>> Begin DOCUMENT

# Save or pay more off mortgage?



## Neverblue (22 Feb 2009)

Age: *31*
Spouse’s/Partner's age: *30*

Annual gross income from employment or profession: *€65k*
Annual gross income of spouse: *€65k*

Rough estimate of value of home : Approx.* €335k*
Amount outstanding on your mortgage : *€299k*
What interest rate are you paying?* tracker - ECB + 0.5%*

Other borrowings – car loans/personal loans etc *None*

Do you pay off your full credit card balance each month? *yes*
If not, what is the balance on your credit card? 

Savings and investments:
*€151k *

Do you have a pension scheme? *yes*

*Specific question:* We are hoping to buy a house within the next year, price range approx. €500k. It is looking unlikely that we can sell our current home so we are considering keeping it and renting it out. We have savings of €151k so we have decided to pay an extra €3,000 off our mortgage each month until we buy a new home. Is this the sensible option or should we be saving the €3,000 each month instead?

Thanks


----------



## Kine (22 Feb 2009)

There are other posts on this, and I think (If I read one of Brendan's reply's to one) there's a Key Post is one of the sections, hopefully someone will be kind enough to post the link for you. 

My view: Savings schemes will earn you a HELL of a lot more interest than the current mortgage you have (which is a VERY nice tracker...someone staff in a bank ). One reason for this would be that banks _were_ offereing nice interest rates for lump sum deposits, however I'm not sure what they are offering now.

>> End DOCUMENT
>> Begin DATASET

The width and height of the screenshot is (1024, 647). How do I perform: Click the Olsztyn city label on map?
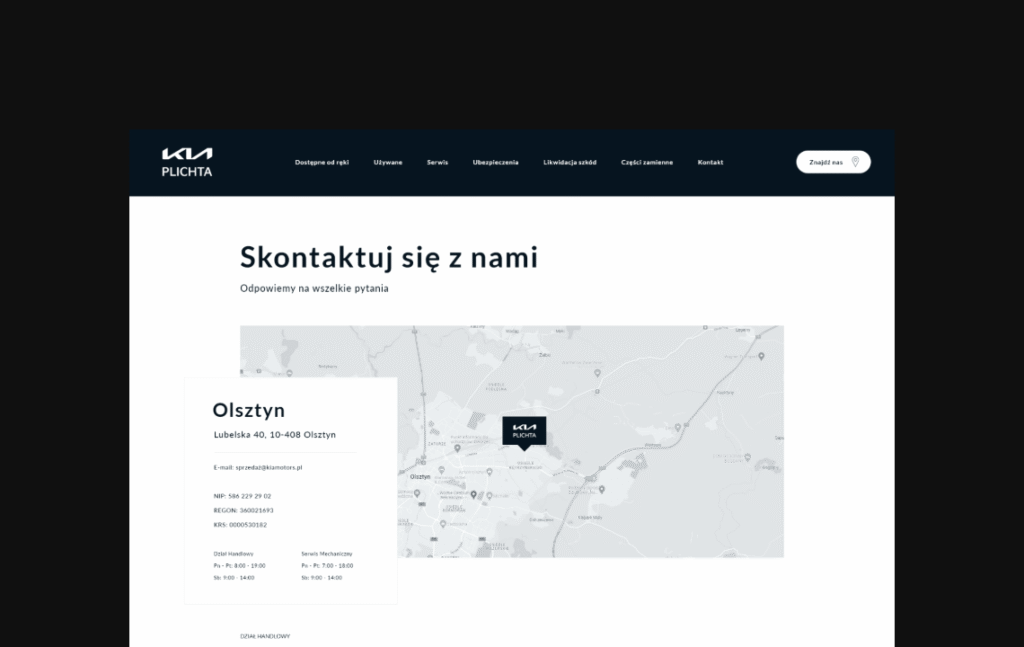point(420,477)
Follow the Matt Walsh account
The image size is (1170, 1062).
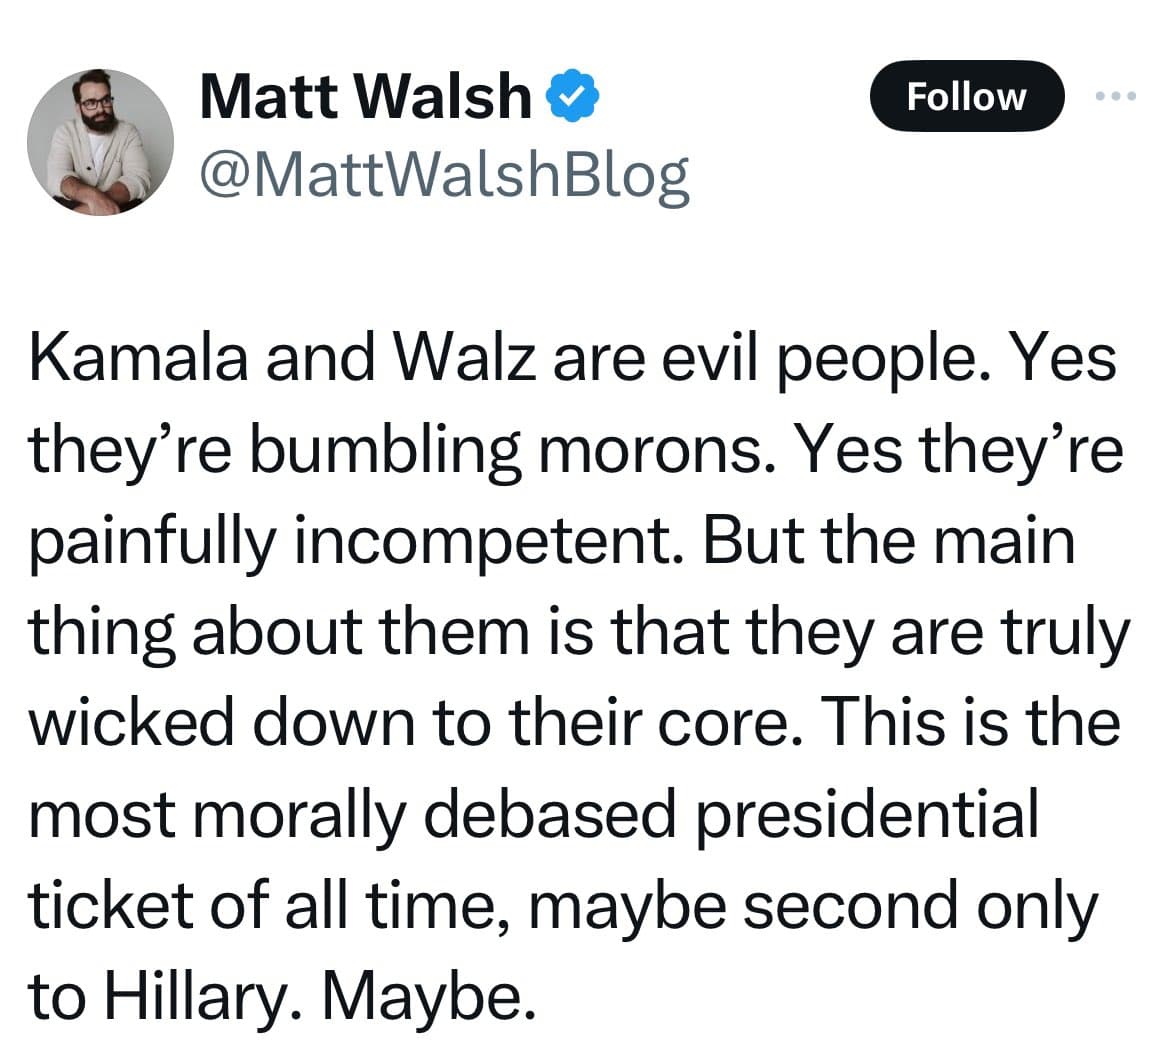(966, 96)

>> End DATASET

▶ EXERCISE A
Answer these questions from the mortgage thread:
(i) What interest rate does the first poster pay on the mortgage?
(ii) What is the approximate price range of the house the couple hopes to buy?
(iii) How much extra does the couple plan to pay off the mortgage each month?
▶ EXERCISE B
From the mortgage thread, quote the passage that opens with the words containing "Annual gross income from" and closes with "your credit card?".
None of the items is needed here.

▶ WRITTEN SOLUTION A
(i) A tracker rate of ECB + 0.5%.
(ii) Approximately €500k.
(iii) €3,000.

▶ WRITTEN SOLUTION B
Annual gross income from employment or profession: *€65k*
Annual gross income of spouse: *€65k*

Rough estimate of value of home : Approx.* €335k*
Amount outstanding on your mortgage : *€299k*
What interest rate are you paying?* tracker - ECB + 0.5%*

Other borrowings – car loans/personal loans etc *None*

Do you pay off your full credit card balance each month? *yes*
If not, what is the balance on your credit card?